Self-driving Donkey Car Training

Team members: Karina Rao, Kwasi Akuamoah Boateng, Peep Kolberg, Tõnis Hendrik Hlebnikov, Uroš Petrović

13 min readJun 12, 2022

Donkey is a self-driving platform for remote control cars. The car has a front-mounted RGB camera that records as the car drives. While driving, it also records its current throttle and steering angle values. Using the recorded data (images with throttle and steering values), it’s possible to teach the car to traverse any track.

A human must first control the car driving the track. Around 15 laps of clean driving are enough. The data can then be used to train a machine learning model (convolutional neural nets work best) to imitate the human’s driving. So, the car learns to drive through imitation learning.

Donkey is open-source and comes with most of the machine learning pipeline already implemented. It even offers a choice between different tried and tested Keras model architectures. Training a model is as easy as recording some data and executing a command. But in the configuration files, there are also options to change every small detail about the car’s driving and model’s learning.

We chose to train models for two tasks. In the first task, we taught a car to drive on a figure 8 track and give way to another car on the same track via the Priority to the right rule.

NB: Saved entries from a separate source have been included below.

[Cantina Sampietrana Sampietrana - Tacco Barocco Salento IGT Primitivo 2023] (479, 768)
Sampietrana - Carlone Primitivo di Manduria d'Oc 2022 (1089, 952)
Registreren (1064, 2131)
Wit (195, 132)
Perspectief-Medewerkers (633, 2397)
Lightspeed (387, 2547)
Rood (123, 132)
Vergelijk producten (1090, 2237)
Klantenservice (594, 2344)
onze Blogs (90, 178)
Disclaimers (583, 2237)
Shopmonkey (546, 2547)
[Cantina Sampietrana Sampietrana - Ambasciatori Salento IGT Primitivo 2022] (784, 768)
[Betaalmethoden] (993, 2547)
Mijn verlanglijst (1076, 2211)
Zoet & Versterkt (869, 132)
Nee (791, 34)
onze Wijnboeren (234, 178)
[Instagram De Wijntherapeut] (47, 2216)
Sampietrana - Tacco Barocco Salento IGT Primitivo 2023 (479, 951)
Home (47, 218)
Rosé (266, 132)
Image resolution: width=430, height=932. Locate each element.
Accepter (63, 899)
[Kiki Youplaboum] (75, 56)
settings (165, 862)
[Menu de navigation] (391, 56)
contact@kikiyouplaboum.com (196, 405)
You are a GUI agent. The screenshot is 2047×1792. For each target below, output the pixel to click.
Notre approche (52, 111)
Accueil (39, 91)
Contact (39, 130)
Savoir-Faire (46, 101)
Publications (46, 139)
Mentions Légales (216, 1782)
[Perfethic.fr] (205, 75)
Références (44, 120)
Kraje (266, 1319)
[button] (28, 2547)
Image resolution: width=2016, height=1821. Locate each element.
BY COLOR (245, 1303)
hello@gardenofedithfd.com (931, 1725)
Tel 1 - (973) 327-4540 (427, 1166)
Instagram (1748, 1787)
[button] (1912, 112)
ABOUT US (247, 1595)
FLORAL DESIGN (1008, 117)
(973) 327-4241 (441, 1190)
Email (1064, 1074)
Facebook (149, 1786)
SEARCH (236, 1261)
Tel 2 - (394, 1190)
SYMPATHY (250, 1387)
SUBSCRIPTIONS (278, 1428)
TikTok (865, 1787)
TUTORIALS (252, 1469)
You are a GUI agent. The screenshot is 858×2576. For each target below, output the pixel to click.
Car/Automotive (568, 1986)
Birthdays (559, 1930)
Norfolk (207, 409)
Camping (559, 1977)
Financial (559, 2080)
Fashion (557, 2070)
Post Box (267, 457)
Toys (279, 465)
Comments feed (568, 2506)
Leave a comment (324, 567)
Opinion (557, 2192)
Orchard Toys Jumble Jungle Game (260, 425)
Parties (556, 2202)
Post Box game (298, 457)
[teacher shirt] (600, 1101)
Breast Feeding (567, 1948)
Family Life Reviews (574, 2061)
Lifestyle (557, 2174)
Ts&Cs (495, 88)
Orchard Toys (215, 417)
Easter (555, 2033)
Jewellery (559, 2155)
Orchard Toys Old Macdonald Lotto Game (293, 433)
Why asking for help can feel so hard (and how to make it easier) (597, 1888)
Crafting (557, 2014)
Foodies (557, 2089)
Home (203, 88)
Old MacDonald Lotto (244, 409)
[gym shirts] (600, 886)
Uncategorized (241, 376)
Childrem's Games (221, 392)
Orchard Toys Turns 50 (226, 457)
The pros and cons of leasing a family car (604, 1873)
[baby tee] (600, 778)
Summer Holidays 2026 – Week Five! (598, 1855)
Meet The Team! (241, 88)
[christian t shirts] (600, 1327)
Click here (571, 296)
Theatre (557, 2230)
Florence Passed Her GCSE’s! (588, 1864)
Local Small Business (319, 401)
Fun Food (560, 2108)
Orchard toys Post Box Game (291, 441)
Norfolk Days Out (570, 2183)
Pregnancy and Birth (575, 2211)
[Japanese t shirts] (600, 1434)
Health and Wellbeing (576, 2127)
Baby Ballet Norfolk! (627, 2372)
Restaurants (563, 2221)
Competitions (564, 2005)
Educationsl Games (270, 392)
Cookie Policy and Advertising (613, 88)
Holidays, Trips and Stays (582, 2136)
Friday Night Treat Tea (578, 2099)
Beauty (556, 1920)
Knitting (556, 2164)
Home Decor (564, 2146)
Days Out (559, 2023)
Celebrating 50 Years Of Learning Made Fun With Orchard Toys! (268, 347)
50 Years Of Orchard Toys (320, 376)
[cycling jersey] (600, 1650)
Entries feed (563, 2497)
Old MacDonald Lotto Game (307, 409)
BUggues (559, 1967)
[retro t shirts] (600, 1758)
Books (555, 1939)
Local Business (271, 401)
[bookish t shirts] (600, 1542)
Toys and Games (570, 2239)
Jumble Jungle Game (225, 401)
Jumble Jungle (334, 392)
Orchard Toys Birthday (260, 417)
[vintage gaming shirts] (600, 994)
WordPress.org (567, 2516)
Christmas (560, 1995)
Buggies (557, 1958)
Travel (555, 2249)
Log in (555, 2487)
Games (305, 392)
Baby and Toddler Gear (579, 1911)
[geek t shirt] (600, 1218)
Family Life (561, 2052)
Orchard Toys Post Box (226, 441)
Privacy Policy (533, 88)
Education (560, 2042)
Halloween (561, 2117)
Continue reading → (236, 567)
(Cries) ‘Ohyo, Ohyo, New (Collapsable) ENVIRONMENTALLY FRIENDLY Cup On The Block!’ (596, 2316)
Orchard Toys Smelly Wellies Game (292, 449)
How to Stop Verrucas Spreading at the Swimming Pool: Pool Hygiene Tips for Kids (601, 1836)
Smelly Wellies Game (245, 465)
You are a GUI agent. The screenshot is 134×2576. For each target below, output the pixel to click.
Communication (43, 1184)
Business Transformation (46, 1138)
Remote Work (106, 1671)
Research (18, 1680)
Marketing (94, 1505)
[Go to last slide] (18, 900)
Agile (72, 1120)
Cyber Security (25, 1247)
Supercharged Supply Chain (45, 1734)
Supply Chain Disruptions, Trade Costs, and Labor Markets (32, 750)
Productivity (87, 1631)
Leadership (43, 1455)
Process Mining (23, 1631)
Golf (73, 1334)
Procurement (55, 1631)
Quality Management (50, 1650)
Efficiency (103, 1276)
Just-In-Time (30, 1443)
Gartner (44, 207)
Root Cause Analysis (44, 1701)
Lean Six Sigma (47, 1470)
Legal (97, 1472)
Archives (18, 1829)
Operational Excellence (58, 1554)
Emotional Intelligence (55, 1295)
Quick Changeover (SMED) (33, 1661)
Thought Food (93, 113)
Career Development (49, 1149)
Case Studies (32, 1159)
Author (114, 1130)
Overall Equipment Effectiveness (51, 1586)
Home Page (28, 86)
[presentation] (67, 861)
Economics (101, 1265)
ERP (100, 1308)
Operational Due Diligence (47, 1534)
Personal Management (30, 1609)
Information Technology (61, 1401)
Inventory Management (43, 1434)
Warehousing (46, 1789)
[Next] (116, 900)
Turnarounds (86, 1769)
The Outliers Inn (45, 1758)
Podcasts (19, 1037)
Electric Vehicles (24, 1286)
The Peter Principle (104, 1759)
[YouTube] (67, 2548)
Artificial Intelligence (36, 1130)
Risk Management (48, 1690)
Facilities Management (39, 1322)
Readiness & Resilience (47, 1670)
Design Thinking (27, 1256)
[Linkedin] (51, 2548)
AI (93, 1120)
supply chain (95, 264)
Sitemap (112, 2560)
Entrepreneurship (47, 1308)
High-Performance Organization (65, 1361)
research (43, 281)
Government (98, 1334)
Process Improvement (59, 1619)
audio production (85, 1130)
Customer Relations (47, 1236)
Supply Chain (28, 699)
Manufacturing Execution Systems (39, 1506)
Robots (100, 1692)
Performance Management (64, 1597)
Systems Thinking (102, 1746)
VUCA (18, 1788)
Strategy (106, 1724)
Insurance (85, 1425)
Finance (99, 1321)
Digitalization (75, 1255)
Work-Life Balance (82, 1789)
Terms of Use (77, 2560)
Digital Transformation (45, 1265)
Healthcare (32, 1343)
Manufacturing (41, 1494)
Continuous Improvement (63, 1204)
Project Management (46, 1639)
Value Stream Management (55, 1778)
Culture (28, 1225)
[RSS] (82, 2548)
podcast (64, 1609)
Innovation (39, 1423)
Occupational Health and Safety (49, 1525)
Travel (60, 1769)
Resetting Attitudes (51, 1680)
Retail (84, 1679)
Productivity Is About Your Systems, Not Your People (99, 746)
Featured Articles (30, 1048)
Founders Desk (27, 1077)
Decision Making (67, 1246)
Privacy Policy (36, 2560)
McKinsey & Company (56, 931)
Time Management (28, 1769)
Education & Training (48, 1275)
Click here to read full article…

For the second task, we took the car outside and made it drive in nature. The task was to make the car follow a footpath.

We planned to train different generations of models but had enough trouble trying to get the first generations to drive well. Different generations of models means first a human drives the car and the model learns from the human’s driving. Then, the model records its driving and we train the next generation on the model’s driving, and so on.

In this blog post, we describe the environments in which the cars drove, and how we collected the data. We also report which models we trained, and show the finished models driving.

1. Figure 8 track

In this task, we wanted two cars to drive on a figure 8 track simultaneously and give way to one another by following the Priority to the right rule. This rule states that “a vehicle is required to give way to vehicles approaching from the right at intersections” (Wikipedia, 2022).

But this didn’t work out because a model trained on one car might not perform well on another car. That’s due to the random variability between the hardware on the cars. The steering and throttle values of one car do not result in the same angle and speed of the wheels on another car. So, if a model learns to control one car, its output values will have a different effect in another car. The battery’s charge level also influences a car’s driving.

1.1. Track and Data

We built the track by drawing the 8-shape on paper. Since the car’s turning radius is not that great, the track needed to be quite big. The track (see Figures 1, 2) was roughly 5 meters tall and 2 meters wide.

Figure 1. Working hard to build the track.

To test if the track is suitable for the model to learn, we first aimed to teach a single car to drive the track alone. A human drove the car for 15 laps, and the car recorded around 5,000 images in the process. We set up the training software to add transformations and augmentations to the images but we later realized that the built-in methods didn’t work.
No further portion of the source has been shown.